Renewable Energy

Annual investment of $2 trillion needed to triple global renewable energy capacity by 2030: Report

The world would need to add another 8.1 TW between 2022 and 2030

 
By Rohini Krishnamurthy
Published: Thursday 15 February 2024
Photo: iStock

The world would likely need an average of $2 trillion per year from 2024 through 2030 to achieve a key pledge signed at the 28th meeting of the Conference of the Parties (COP28) to the United Nations Framework Convention on Climate Change, according to a new report.

At COP 28, 124 countries pledged to triple global renewable power capacity and double the annual rate of energy efficiency improvements by 2030. Further, this goal was also mentioned in the Global Stocktake (GST) — an assessment of global progress on climate action — released at COP28.

Tripling renewables to limit temperature rise to 1.5°C above preindustrial level would require $12 trillion of investment in the power system through 2030 ($2 trillion per year), a report from the Climate Analytics, a global climate science and policy institute, stated.

Of the 12 trillion, some 66 per cent ($8 trillion) should be channelled into the installation of renewables and the rest ($4 trillion) into the grid and storage infrastructure needed to support renewables. 

Several global pathways, including the International Energy Agency’s net zero scenario, the International Renewable Energy Agency’s 1.5ºC compatible pathway, and analysis of the Intergovernmental Panel on Climate Change’s 1.5ºC compatible pathways, have shown that renewable capacity needs to reach at least 11 terawatts (TW) by 2030. 

In 2022, the renewable energy capacity stood at 3.4-3.6 TW. This means the world would need to add another 8.1 TW between 2022 and 2030.

As for investments, in 2023, the report noted that the renewables and grid expansion sector attracted only roughly $1 trillion.

“We need governments to take urgent action to turbocharge an already buoyant renewables market.
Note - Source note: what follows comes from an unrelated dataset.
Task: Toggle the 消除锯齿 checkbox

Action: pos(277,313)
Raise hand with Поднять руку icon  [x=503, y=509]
Public finance is key, especially international support to provide access to low-cost capital for emerging markets to join the renewables era, ensuring a clean, secure, and just transition for all,” Bruce Douglas, CEO of the Global Renewables Alliance, said in a press statement.

The report also called for redirecting fossil fuels financing to renewables. Over 2024-2030, the world is expected to invest over $6 trillion in fossil fuels under current policies while investments in renewables and grid could reach $6.6 trillion. 
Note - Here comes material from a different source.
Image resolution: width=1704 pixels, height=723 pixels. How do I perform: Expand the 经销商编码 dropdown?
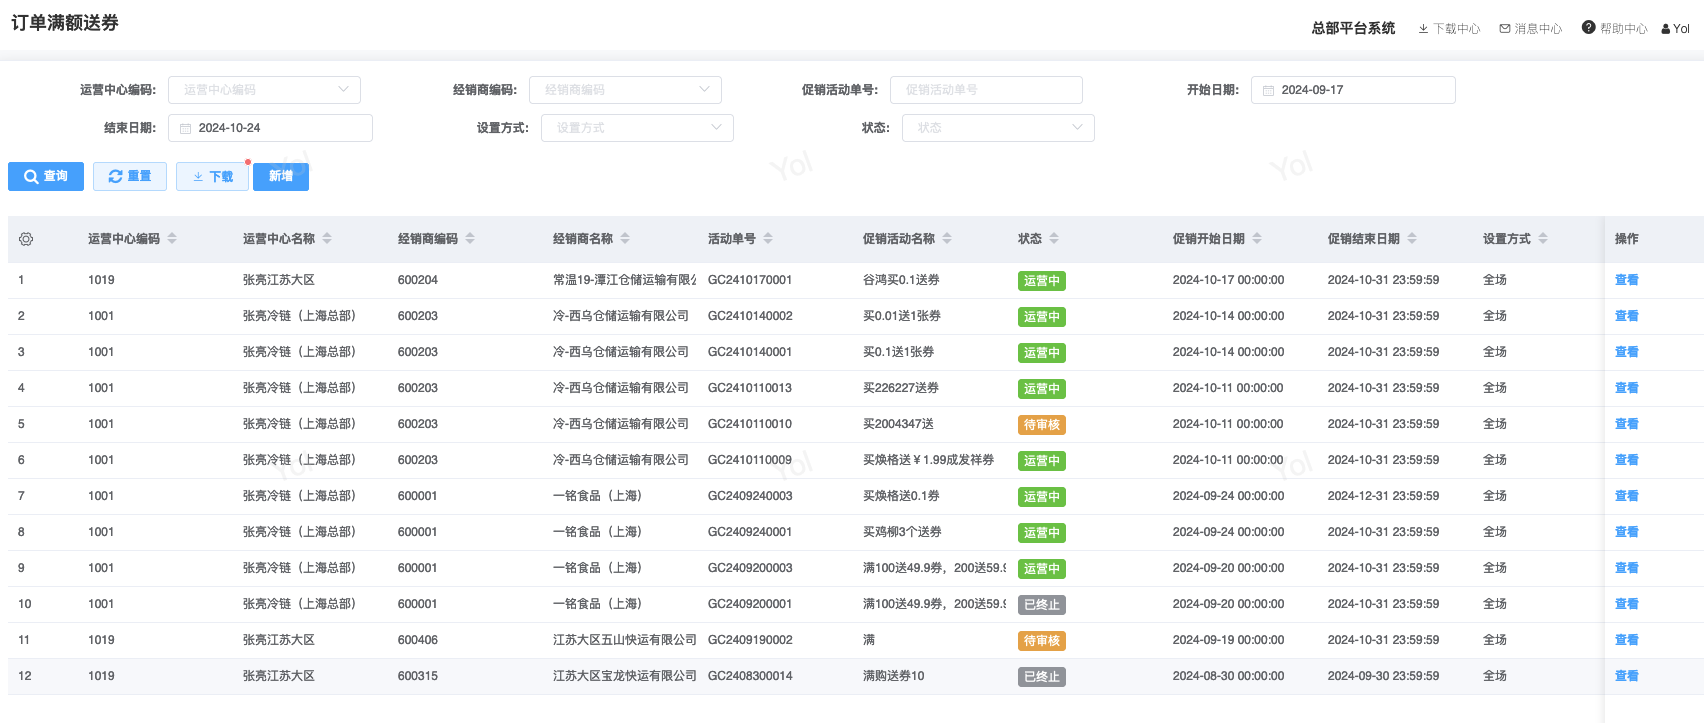(625, 90)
Shifting this money to renewables and grids, the report added, could cover the investment gap.

“$2 trillion a year sounds like a cost, but it’s really a choice. We’re set to invest over $6 trillion in fossil fuels over this decade – more than enough to close the tripling investment gap. Faced with this choice, I’d go with the safest, best value option — renewables,” Neil Grant, the report’s lead author and Climate Analytics, said in a statement.
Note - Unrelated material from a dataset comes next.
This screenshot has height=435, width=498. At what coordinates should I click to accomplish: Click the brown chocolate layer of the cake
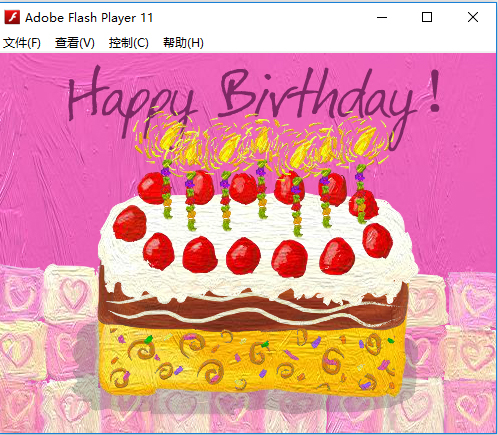253,308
The other concern is the lack of support in certain regions of the world. These places, particularly Sub-Saharan Africa, are at risk of falling behind in the effort to triple renewables due to a chronic lack of investment and international support. 

In Sub-Saharan Africa as well as the Middle East and North Africa, the renewable energy capacity in 2030 relative to 2022 needs to grow 6.6 times and 11.8 times, according to the report.

Also, the annual investment in renewables and grid expansion in Sub-Saharan Africa was around $20 billion in 2023. This is about a fifth of the ~$100 billion needed each year between 2024-2030, the report highlighted.

Though the report expects to see a significant dent in emissions and fossil fuel use by 2030 by tripling renewable capacity and doubling energy efficiency, countries should continue to increase their renewable capacity to stay aligned with the 1.5C pathway, with capacity reaching around 17.5 TW by 2035 – up five-fold from 2022 levels. “Tripling is just the beginning,” the report noted.

The report comes as Parties discuss the New Collective Quantified Goal on Climate Finance (NCQG), a new global climate finance goal that is expected to be agreed upon by 2024.  

The report stressed that much more needs to be done to mobilise investment in renewables and grid expansion in less wealthy countries as governments come together to negotiate a new climate finance goal. “Without this, the pledge to triple renewables made at COP28 will ring increasingly hollow,” the authors wrote. Discussions on NCQG at COP28 showed little progress.

Expanding renewable energy alone will not suffice. The report calls for a fossil phase-out. The assessed 1.5ºC compatible pathways would need fossil fuel production and use to fall by almost 40 per cent by 2030 relative to 2020. 

The final GST draft called for transitioning away from fossil fuels in energy systems to achieve net zero by 2050.

At COP28, civil society groups demanded that GST text include reference to a phaseout of fossil fuels by 2030 and that rich countries transition first and fastest.